Bir kişi yasal sonuçlarına katlanmak koşuluyla kendi adıyla hareket etmekten men edilemeyeceği gibi, bunun da ötesinde, suç işlemeyi dahi göze alabilir veya şahsî itibarını riske atabilir. Ancak, hukuka aykırı ve muhataplarının kişilik haklarına saldırı niteliği taşıyan eylemlerini, adının önüne “Devlet’e ait” ve asla zedelenmemesi gereken bir unvanı ekleyerek sergilediğinde konu, kişisel sorumluluğundan öteye, tümüyle başka bir boyuta taşınmaktadır.
Zirâ kendi adına yöneltilen beyanların ötesinde, Devlet’e ait bir sıfat aracılığıyla temsil ettiği kurumun saygınlığına zarar verebilmesi kişinin kendi tasarrufunda değildir ve olmamalıdır.
Öyle ki, hukuk meslek ve unvanlarını alan kişilerin (hâkim, savcı, avukat, noter, akademisyen vb.) profesyonel hukukçu olmaları nedeniyle eylem ve işlemlerinin hüküm ve sonuçlarını bildikleri karine olup, aksinin ileri sürülmesi hukuken ve etik olarak olanaklı değildir.
Bu bakımdan, her ne kadar “emekli” olmuş bir kimsenin “Cumhuriyet savcısı” sıfatını kullanmasını engelleyen açık bir yasal düzenleme bulunmuyor olsa da, böyle bir kullanımla hukuka aykırı eylemlerin pekiştirilmesi ya da bu sıfat yoluyla zımnî bir koruma sağlanması hak ve yetkisi bulunmadığı gibi, böylesi bir durumun ceza ve idare hukuku düzenlemeleri kapsamında sorumluluğa yol açtığı kabûl edilmektedir.

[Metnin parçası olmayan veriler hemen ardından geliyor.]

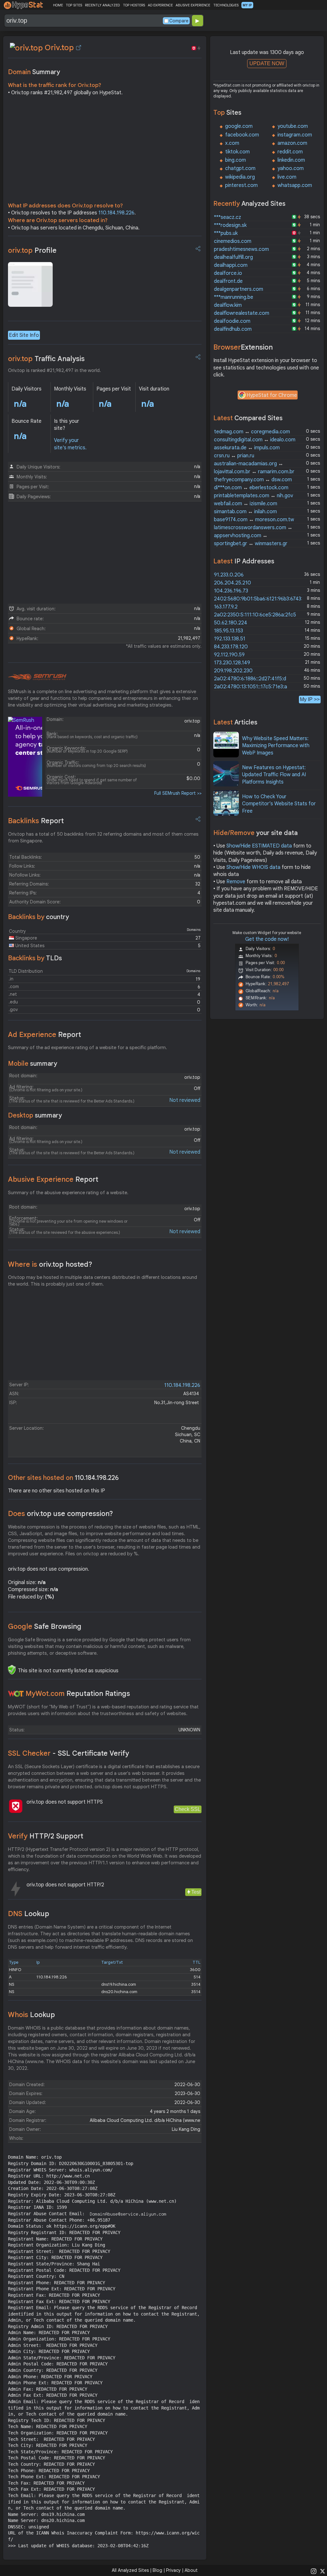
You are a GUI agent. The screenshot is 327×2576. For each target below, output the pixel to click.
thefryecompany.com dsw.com (253, 479)
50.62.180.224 (230, 623)
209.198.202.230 (233, 671)
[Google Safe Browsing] (12, 1670)
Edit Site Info (24, 335)
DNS (28, 1913)
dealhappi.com (230, 265)
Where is (50, 1264)
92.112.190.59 (229, 655)
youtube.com (293, 126)
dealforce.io (228, 273)
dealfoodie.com (232, 321)
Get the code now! (267, 939)
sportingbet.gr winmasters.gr (250, 543)
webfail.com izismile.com (245, 503)
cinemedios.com (232, 241)
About (191, 2570)
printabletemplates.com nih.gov (253, 495)
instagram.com (295, 135)
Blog (157, 2570)
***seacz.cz (227, 217)
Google (44, 1626)
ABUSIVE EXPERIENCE (193, 5)
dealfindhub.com (233, 329)
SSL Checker (68, 1753)
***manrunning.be (233, 297)
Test (196, 1892)
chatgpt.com (240, 168)
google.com (239, 126)
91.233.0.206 (229, 575)
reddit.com (290, 152)
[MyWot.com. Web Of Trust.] (16, 1693)
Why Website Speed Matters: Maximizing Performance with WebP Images (275, 745)
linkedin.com (291, 160)
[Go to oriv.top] (78, 47)
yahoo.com (291, 168)
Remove (235, 881)
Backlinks (36, 820)
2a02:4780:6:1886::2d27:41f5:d (250, 679)
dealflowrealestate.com (241, 313)
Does (60, 1513)
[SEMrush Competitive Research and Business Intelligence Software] (37, 677)
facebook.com (242, 135)
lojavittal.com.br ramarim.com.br (254, 471)
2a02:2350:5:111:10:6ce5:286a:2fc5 (255, 615)
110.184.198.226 (116, 213)
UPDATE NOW (266, 63)
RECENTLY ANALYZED (102, 5)
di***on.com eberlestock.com (251, 487)
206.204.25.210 (232, 583)
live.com (287, 177)
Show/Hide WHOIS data (253, 867)
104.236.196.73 (231, 591)
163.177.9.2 (226, 607)
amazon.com (292, 143)
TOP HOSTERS (134, 5)
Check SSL (188, 1809)
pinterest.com (241, 185)
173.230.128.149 (232, 663)
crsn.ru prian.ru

Hukuka aykırı ve muhataplarının kişilik haklarına saldırı niteliğini taşıyan yorum ve açıklamaların hâlâ Devlet’e ait bir sıfat altında sürdürülmesi, kişilerin olduğu kadar ve hatta bundan daha çok, Devlet’in saygınlığını etkileyen sonuçları ortaya çıkarmaktadır.
Bu nedenle, yalnızca eylemlerinin doğrudan muhataplarının değil; zararın niteliği ölçüsünde, Devlet’in kendisinin de bu kişiden tazminat talep etme hakkını bir seçenek olarak değerlendirmesi gerekmektedir.